Press Release
New York, 18th September 2025: One of the most urgent issues facing contemporary businesses is data breaches. Legislators have taken action to make sure businesses handle data responsibly because personal information is continuously being gathered, stored, and shared. To improve consumer protection and hold companies responsible for protecting sensitive data, the Stop Hacks and Improve Electronic Data Security Act (SHIELD Act) was introduced in New York. Understanding the Shield Act in New York is essential for businesses that serve or operate in New York in order to stay out of trouble and keep the trust of their clients.
New York’s current data breach notification laws have been greatly expanded by the SHIELD Act, which went into effect in March 2020. Its main objective is to make sure companies implement appropriate security measures to protect New Yorkers’ private information.
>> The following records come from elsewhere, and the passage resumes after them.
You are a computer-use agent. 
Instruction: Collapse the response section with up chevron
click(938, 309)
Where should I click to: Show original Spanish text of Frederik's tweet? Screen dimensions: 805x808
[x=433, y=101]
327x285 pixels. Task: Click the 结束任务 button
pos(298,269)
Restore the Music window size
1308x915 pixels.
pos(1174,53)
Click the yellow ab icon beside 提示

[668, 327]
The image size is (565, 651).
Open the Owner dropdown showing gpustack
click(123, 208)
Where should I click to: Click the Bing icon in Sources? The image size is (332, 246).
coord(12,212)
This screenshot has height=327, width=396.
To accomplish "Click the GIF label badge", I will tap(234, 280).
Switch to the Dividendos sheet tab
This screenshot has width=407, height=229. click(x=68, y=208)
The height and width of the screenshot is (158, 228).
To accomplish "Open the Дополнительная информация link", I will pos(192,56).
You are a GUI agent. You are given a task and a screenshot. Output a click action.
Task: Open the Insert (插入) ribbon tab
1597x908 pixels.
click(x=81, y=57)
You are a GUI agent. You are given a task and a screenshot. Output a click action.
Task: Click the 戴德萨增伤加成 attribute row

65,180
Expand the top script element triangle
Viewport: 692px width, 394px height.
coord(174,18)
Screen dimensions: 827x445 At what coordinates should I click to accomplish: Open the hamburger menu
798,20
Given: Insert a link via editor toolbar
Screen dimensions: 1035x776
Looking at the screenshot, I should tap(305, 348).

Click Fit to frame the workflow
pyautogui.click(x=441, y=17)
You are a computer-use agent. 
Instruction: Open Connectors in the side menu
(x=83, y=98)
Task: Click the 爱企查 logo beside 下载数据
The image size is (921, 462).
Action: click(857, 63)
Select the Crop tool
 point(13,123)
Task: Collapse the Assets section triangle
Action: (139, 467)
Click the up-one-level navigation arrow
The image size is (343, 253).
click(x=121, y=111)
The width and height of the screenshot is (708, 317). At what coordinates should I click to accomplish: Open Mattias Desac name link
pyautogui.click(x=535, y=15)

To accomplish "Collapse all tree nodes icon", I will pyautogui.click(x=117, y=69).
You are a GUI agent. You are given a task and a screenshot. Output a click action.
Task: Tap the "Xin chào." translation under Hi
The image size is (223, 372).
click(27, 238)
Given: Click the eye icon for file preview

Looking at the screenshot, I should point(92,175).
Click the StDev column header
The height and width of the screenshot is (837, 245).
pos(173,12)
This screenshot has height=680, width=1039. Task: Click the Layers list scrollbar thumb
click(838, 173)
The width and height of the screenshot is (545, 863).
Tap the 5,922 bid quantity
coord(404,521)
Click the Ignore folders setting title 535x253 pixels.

According to a spokesperson of COMPCITI Business Solutions Inc., the SHIELD Act has a wide scope, in contrast to certain laws that only apply to businesses that are physically based in a state. Its provisions must be followed by any company, regardless of location, that gathers or retains the private information of New Yorkers.
The definition of “private information” is expanded by the SHIELD Act. It now contains biometric information, usernames, password-protected email addresses, security questions and answers, and Social Security numbers and financial account information. In a time when digital threats are on the rise, this broader scope guarantees people better protection.
In the past, businesses were only obligated to alert people if they obtained private information. Even if private information wasn’t actually stolen, the SHIELD Act requires notification if it was simply accessed by an unauthorized party. Businesses now have an increased obligation to respond promptly and openly in the event of a possible breach.
The SHIELD Act’s mandate that companies use “reasonable” data security measures is arguably its most important feature. Three main areas are covered by these safeguards:
Administrative protections include system monitoring, security responsibility assignment, and employee training.
Technical protections include intrusion detection systems, data encryption, and routine risk assessments.
According to physical safeguards, records should be disposed of securely, and unauthorized physical access should be avoided.
Businesses need to show that they are protecting sensitive data proactively.
Regardless of where they are based, all companies that gather or keep private information about New Yorkers are subject to the SHIELD Act. For small businesses, it does offer some flexibility, though. Businesses that employ fewer than 50 people, generate less than $3 million in gross yearly revenue, or have less than $5 million in total assets are permitted to scale their security measures in accordance with their complexity and size.